Research suggests that those first few years are critical for brain development and that early childhood education is linked to higher high school graduation rates, lower rates of incarceration later in life, and higher wages. Clearly, parents have taken this to heart as is evidenced by the thousands of parents who apply for the lottery on behalf of their child in the hopes that they will be granted one of the few coveted spots at their school of choice.
Where are the schools parents most covet?
From analyzing the lottery data, that school of choice is most likely located in ward 3, and may be in wards 1, 2, or 6. For the 2011-2012 school year, Oyster-Adams Elementary School in Woodley Park (ward 3), for example, received over 27 applications for each and every one of the 14 spots in the preschool class, followed by Watkins of the Capitol Hill Cluster School (ward 6) at 18.3 applicants for each spot.
Janney Elementary School in Tenleytown (ward 3) placed 400 prekindergarten students on the waitlist after in-boundary students filled its 57 spots. Further, in-boundary students accounted for 4 out of every 5 spots in the ward 3 schools, which limits access to these schools for those who cannot afford to live in these wards.
Schools with more than 5 applicants per available spot, 2011-2012 (blue pins) and schools with less than 1 per spot (red pins).
The data for the 2012-2013 school year tells a familiar story with Dupont Circle's Ross Elementary School (in ward 2) getting over 21 applicants per spot and by Watkins of the Capitol Hill Cluster School (ward 6) at 18.3 applicants for each spot. Similarly, Janney placed 390 students on the waitlist after all of its 57 spots were filled by in-boundary students.
In both years, though the order was different, the schools with the most applicants per spot were the same. For the 2011-2012 school year Oyster-Adams, Watkins, Mann, Ross, and Brent rounded out the top five spots and for the 2012-2013 school year it was Ross, Watkins, Hyde-Addison, Mann, and Oyster-Adams. The schools with the fewest applicants were also similar in both years.
It's important to note that the number of lottery applicants alone does not indicate a school's quality, but it does indicate which schools are perceived as high quality schools and, more importantly, where parents want to send their children.
Independent of whether or not these schools are high quality, there are a significant number of schools in these wards that are not meeting the needs or standards of parents who live in these areas and parents believe that a better fit for their student can be found in other areas of DC. The pattern of low confidence in these schools is a huge obstacle to improving them.

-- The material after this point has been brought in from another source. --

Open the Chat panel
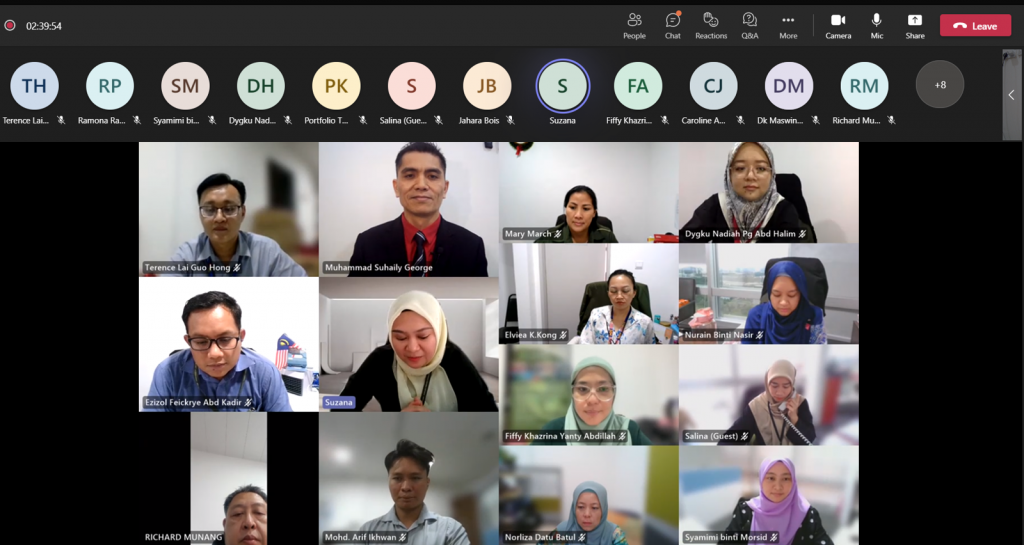Viewport: 1024px width, 545px height. 673,25
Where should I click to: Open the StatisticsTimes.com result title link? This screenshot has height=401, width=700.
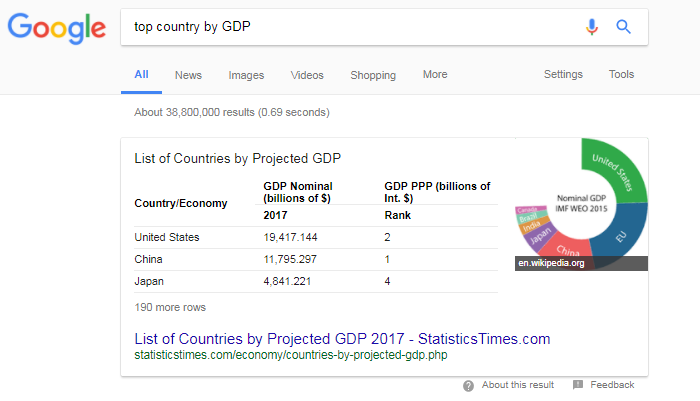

The pattern of high numbers of applicants in wards 1, 2, 3, and 6 and low in wards 5, 7, and 8 is particularly troubling because poverty is highest in wards 5 (19 percent), 7 (27 percent), and 8 (34 percent). Additionally, these are the wards with the lowest rate of high school graduates as well as the highest rates of unemployment.
Access to high quality early child education is an important component in future student achievement including whether the student graduates from high school.